**Extracted material:**
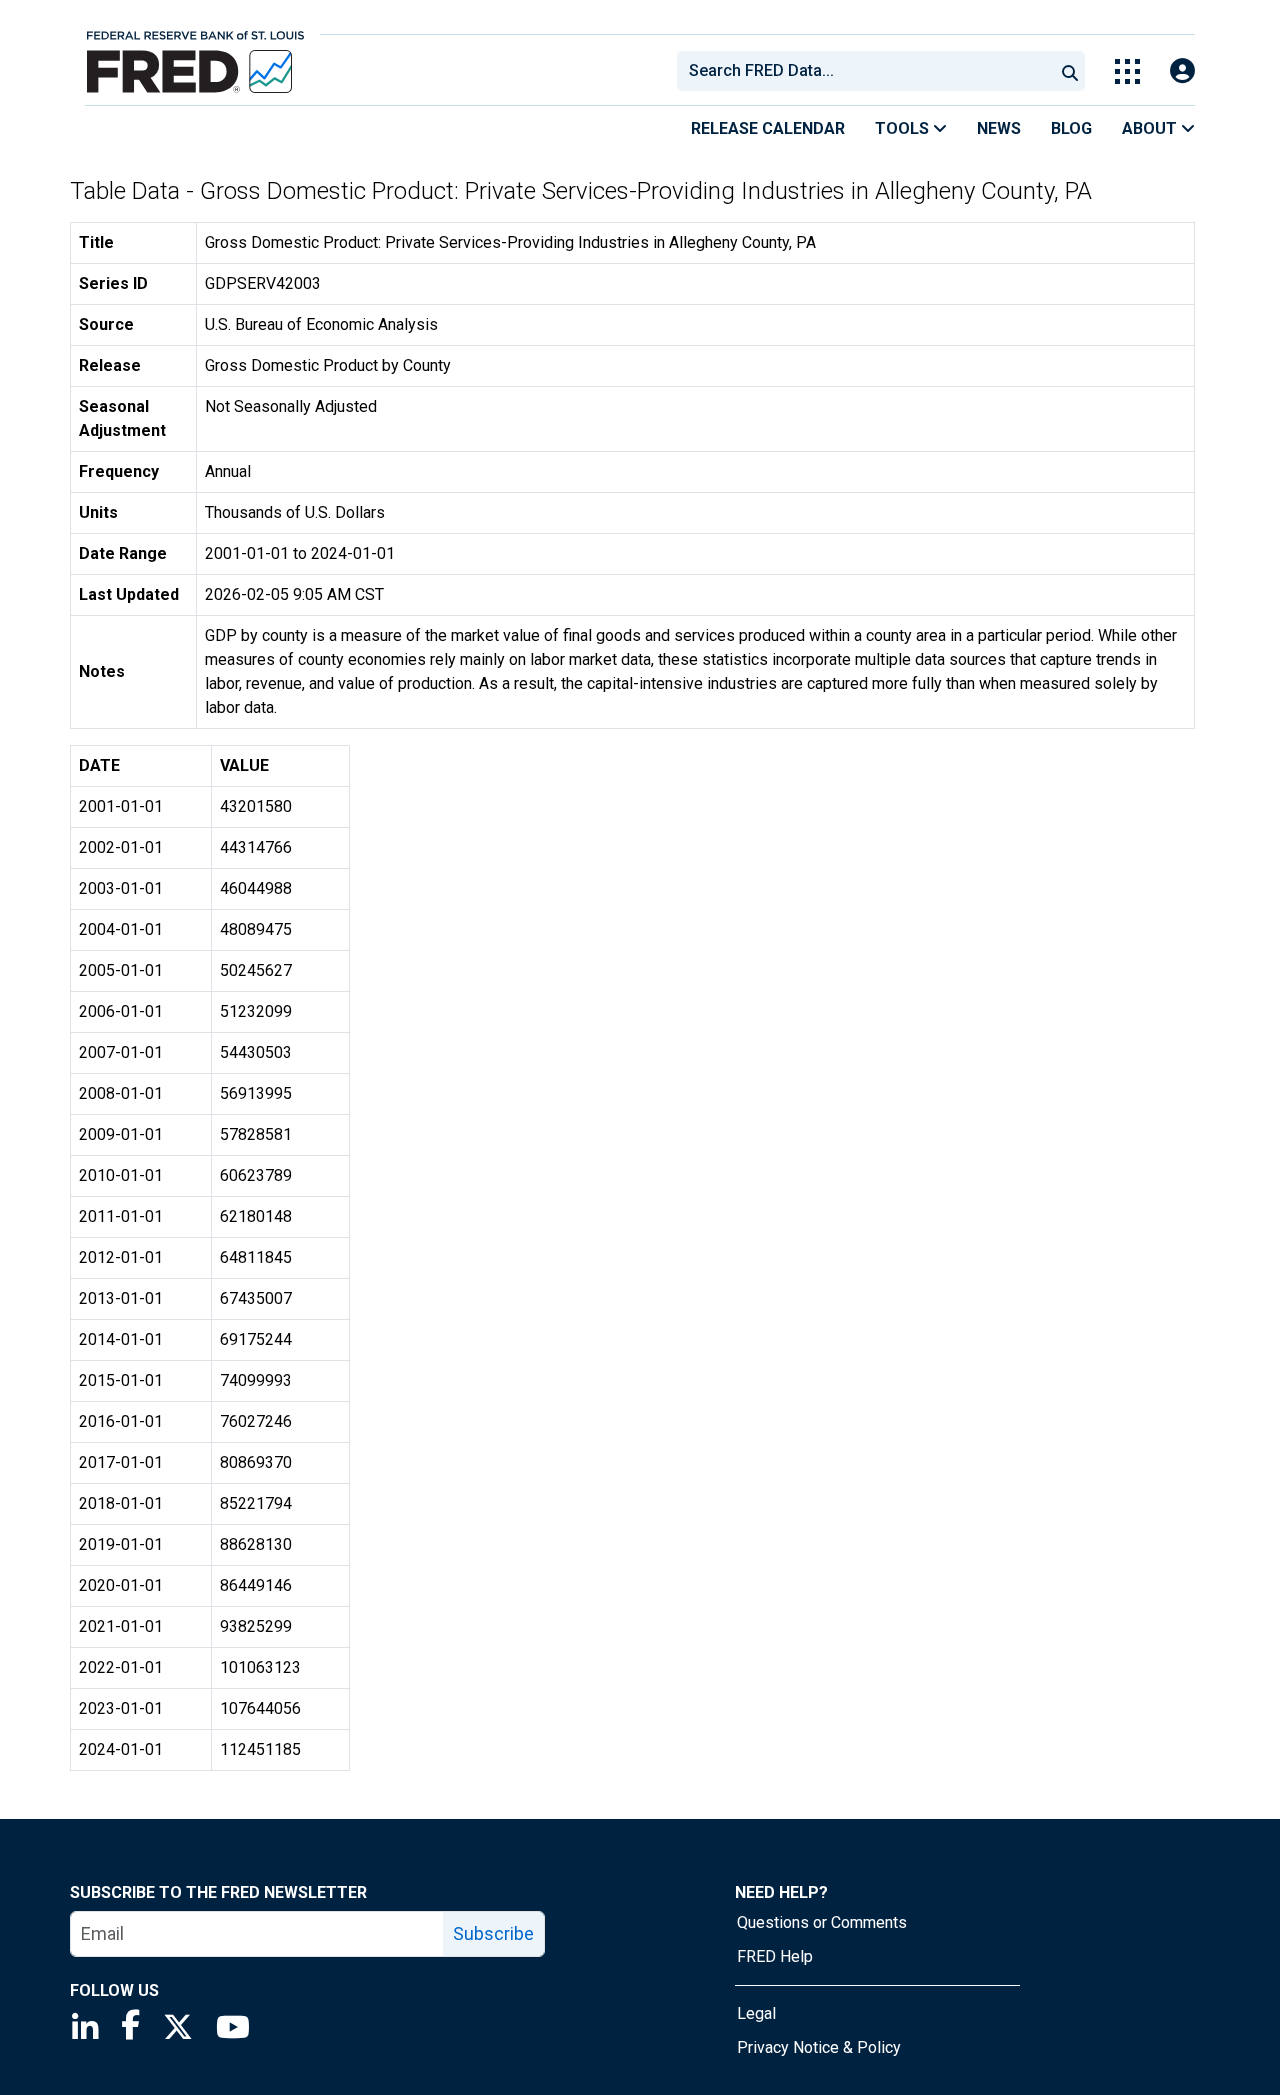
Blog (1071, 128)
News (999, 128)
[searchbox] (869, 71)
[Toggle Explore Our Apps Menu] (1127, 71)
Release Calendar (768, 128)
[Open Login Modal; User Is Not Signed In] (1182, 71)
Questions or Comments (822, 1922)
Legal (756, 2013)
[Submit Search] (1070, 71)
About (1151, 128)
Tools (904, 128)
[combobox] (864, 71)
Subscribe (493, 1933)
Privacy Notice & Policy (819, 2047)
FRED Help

**Exercise:**
Every record above must be copied exactly, and no picture may appear in the copy.

**Answer for the task:**
Blog (1071, 128)
News (999, 128)
[searchbox] (869, 71)
[Toggle Explore Our Apps Menu] (1127, 71)
Release Calendar (768, 128)
[Open Login Modal; User Is Not Signed In] (1182, 71)
Questions or Comments (822, 1922)
Legal (756, 2013)
[Submit Search] (1070, 71)
About (1151, 128)
Tools (904, 128)
[combobox] (864, 71)
Subscribe (493, 1933)
Privacy Notice & Policy (819, 2047)
FRED Help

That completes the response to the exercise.